■ YOUR OBJECTIVE
Would you give back exactly the lines from the line with "This screenshot has height=668, width=1280." through the end of the entries below, both included, but none of the pictures?

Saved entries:
□ □ □
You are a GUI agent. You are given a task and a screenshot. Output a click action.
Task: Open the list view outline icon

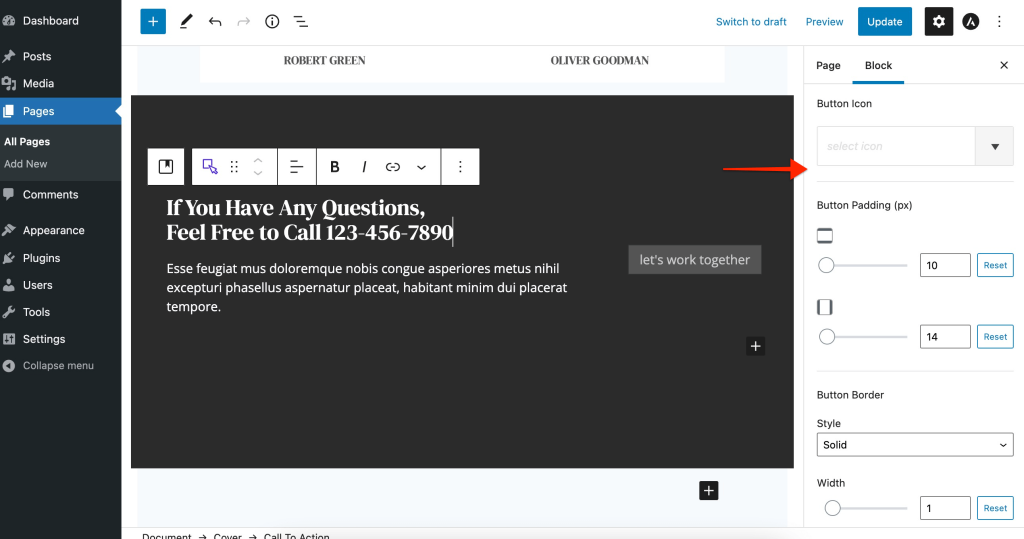[300, 21]
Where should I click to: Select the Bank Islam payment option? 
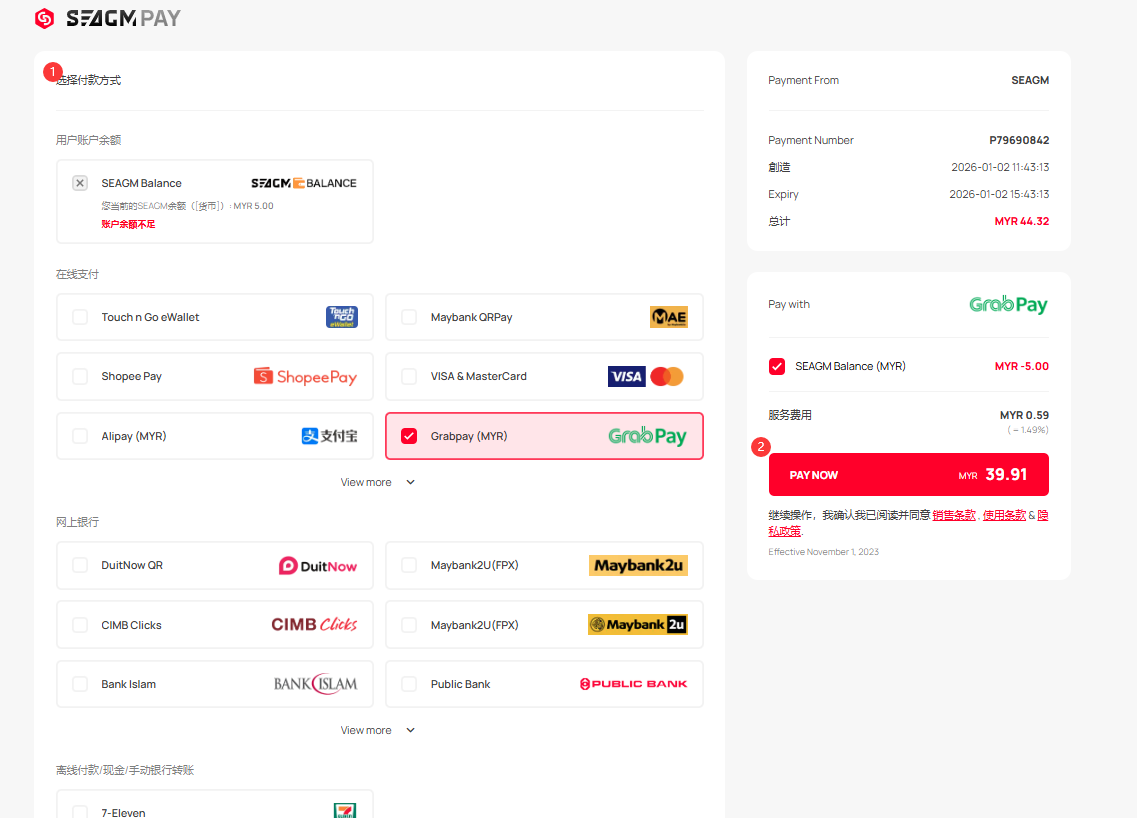point(129,684)
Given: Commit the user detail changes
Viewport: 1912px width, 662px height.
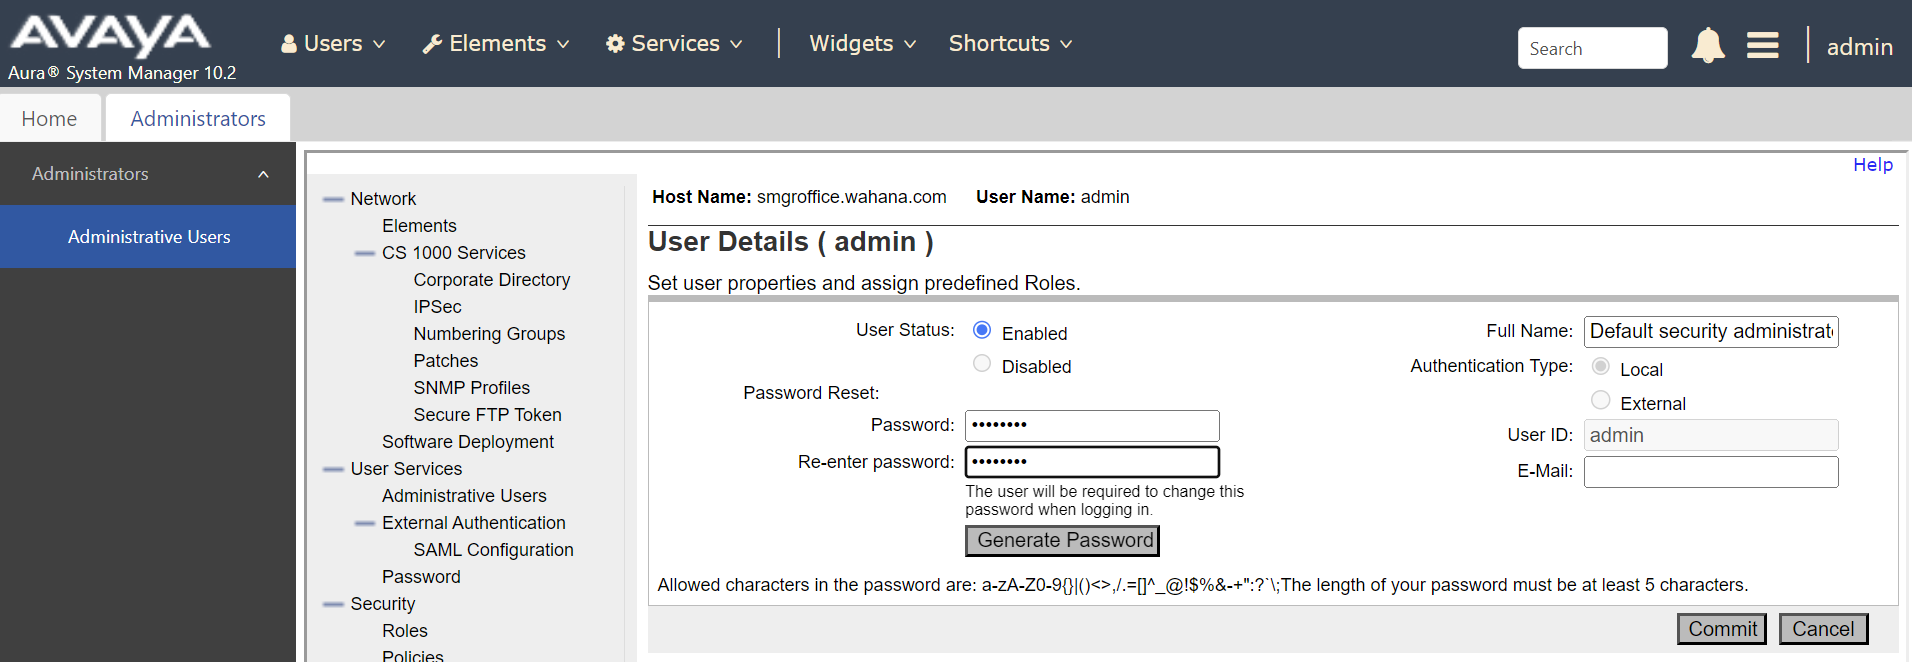Looking at the screenshot, I should tap(1721, 628).
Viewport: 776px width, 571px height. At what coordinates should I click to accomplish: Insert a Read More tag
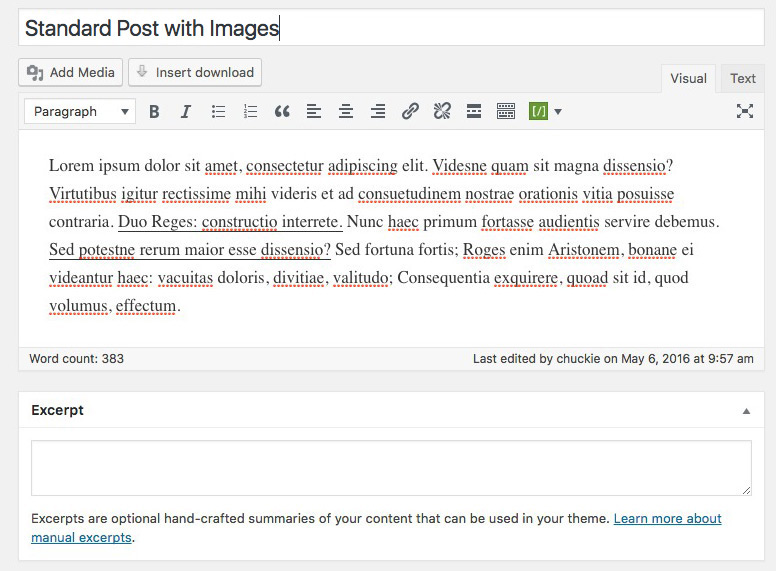(474, 112)
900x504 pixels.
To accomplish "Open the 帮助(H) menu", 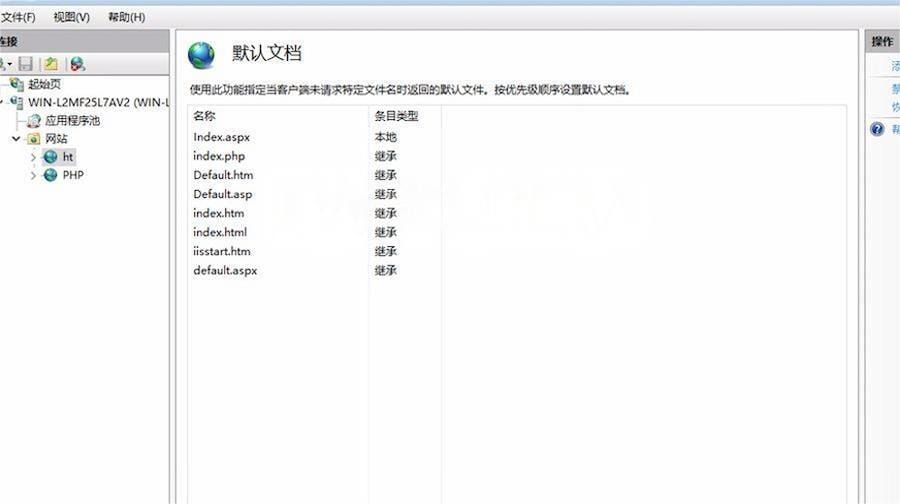I will 126,17.
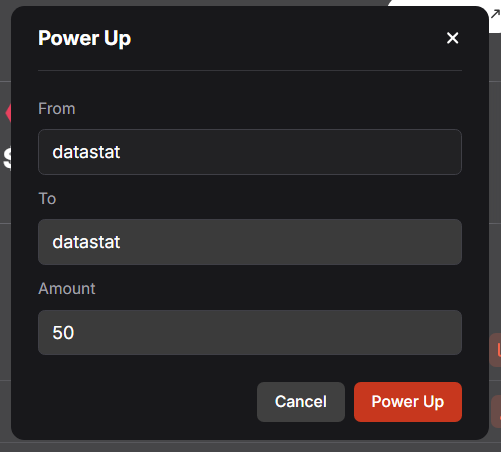Click the upper orange button at right edge
501x452 pixels.
click(495, 350)
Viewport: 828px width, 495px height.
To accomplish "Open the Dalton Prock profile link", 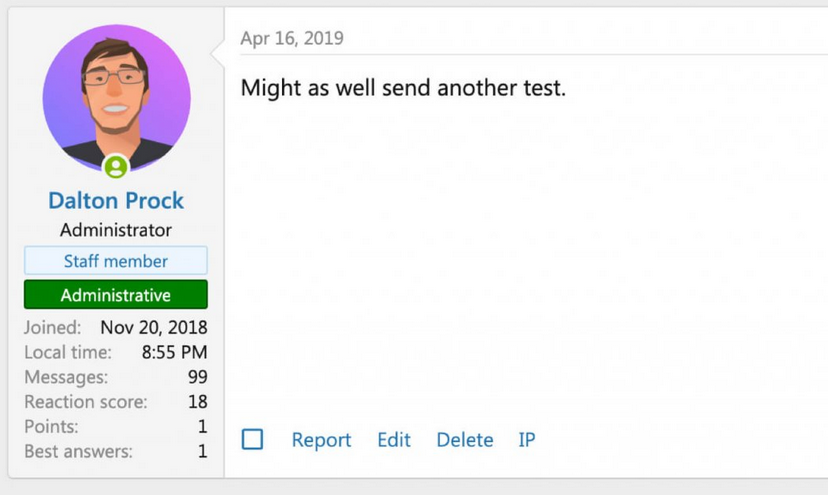I will pyautogui.click(x=116, y=200).
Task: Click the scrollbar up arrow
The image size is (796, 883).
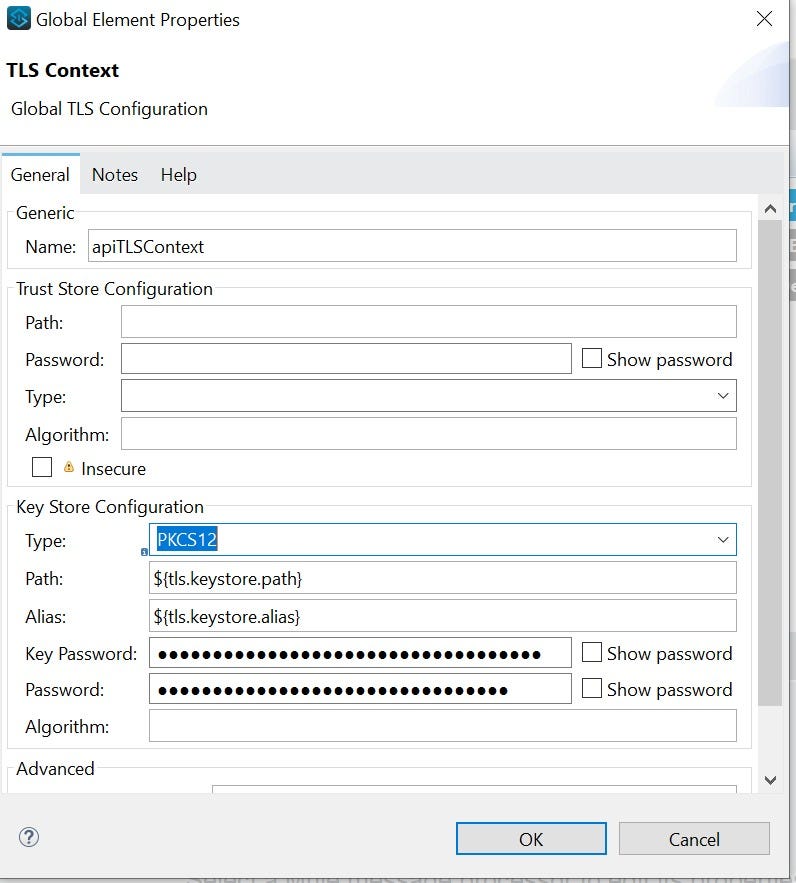Action: pyautogui.click(x=770, y=207)
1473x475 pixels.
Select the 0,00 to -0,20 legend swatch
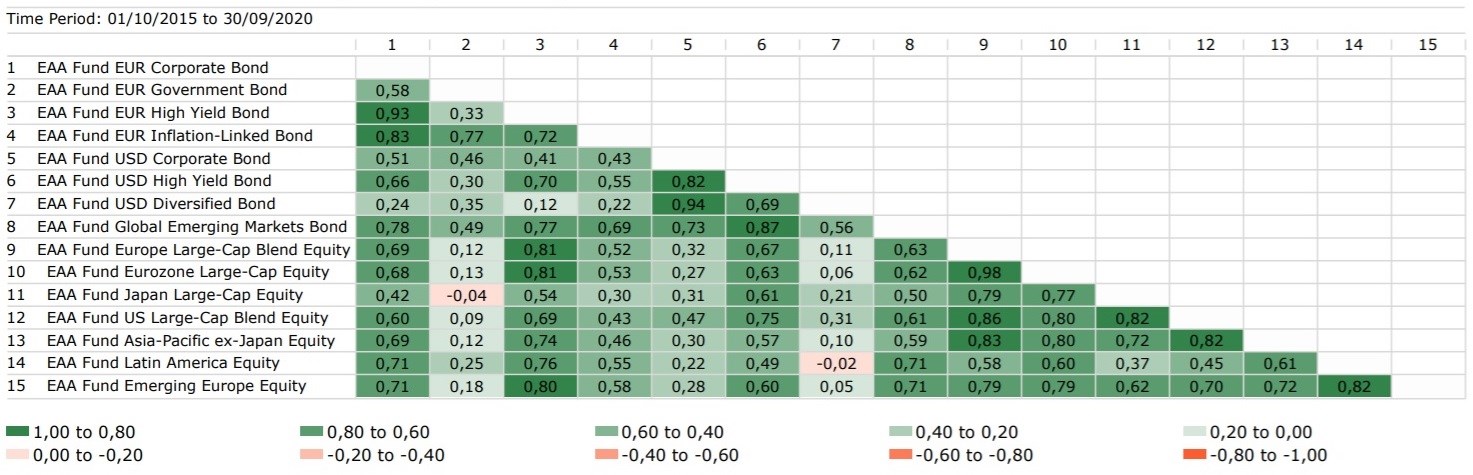coord(18,455)
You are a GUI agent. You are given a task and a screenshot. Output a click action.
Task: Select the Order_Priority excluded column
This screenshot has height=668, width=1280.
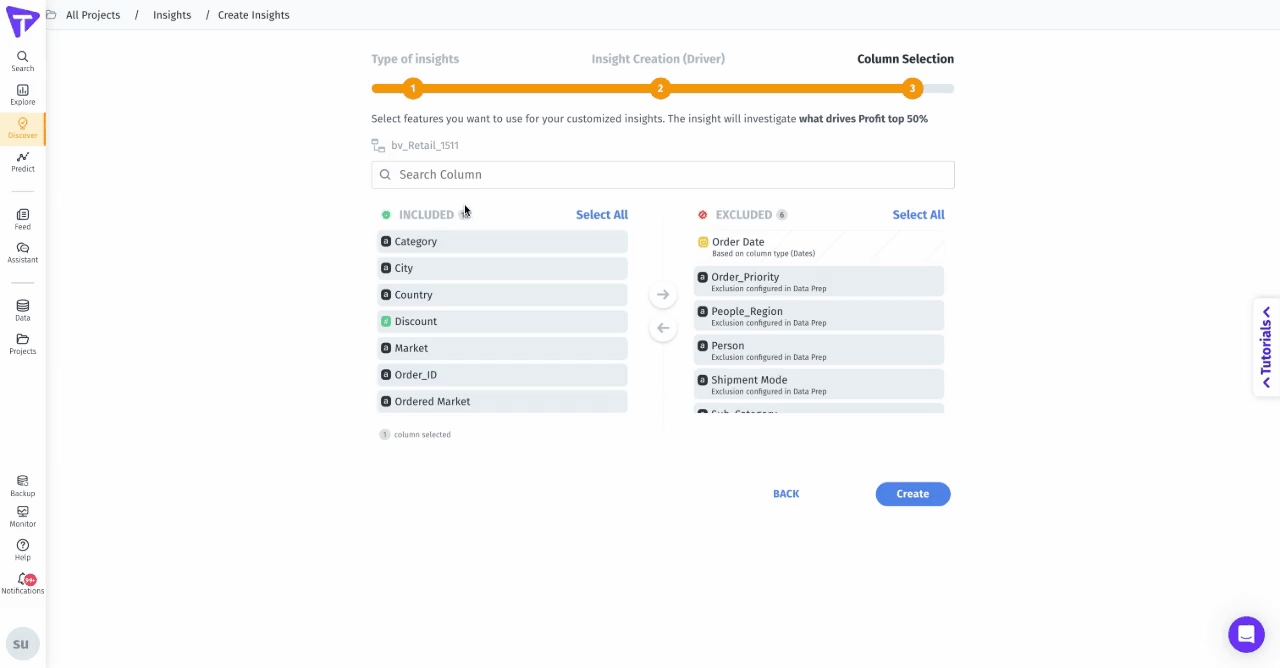coord(818,282)
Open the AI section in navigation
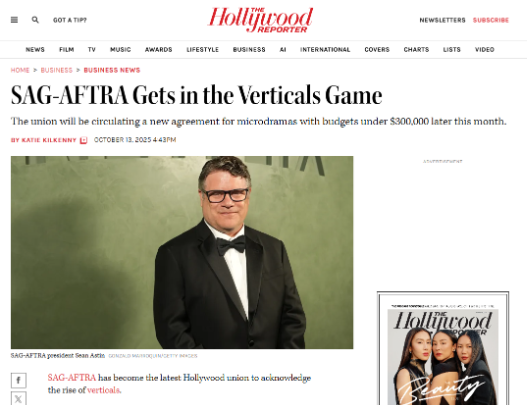The height and width of the screenshot is (405, 527). (283, 50)
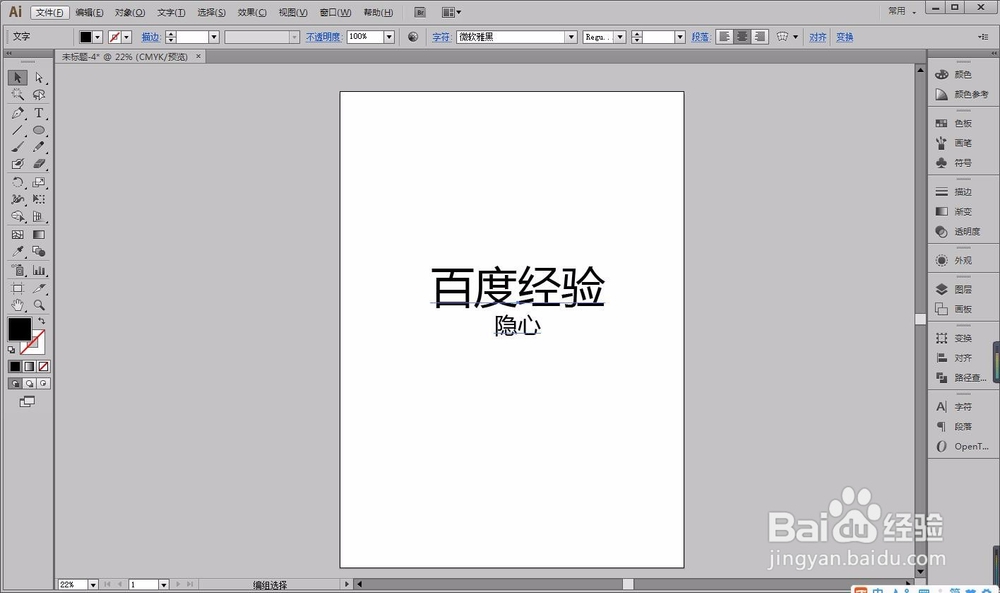Select the Direct Selection tool
Viewport: 1000px width, 593px height.
(x=38, y=76)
□ □ □
■ ANSWER TO THIS PROBLEM
This screenshot has height=668, width=1280.
coord(818,282)
Open the AI section in navigation
The height and width of the screenshot is (405, 527). (283, 50)
Select the Direct Selection tool
Viewport: 1000px width, 593px height.
(x=38, y=76)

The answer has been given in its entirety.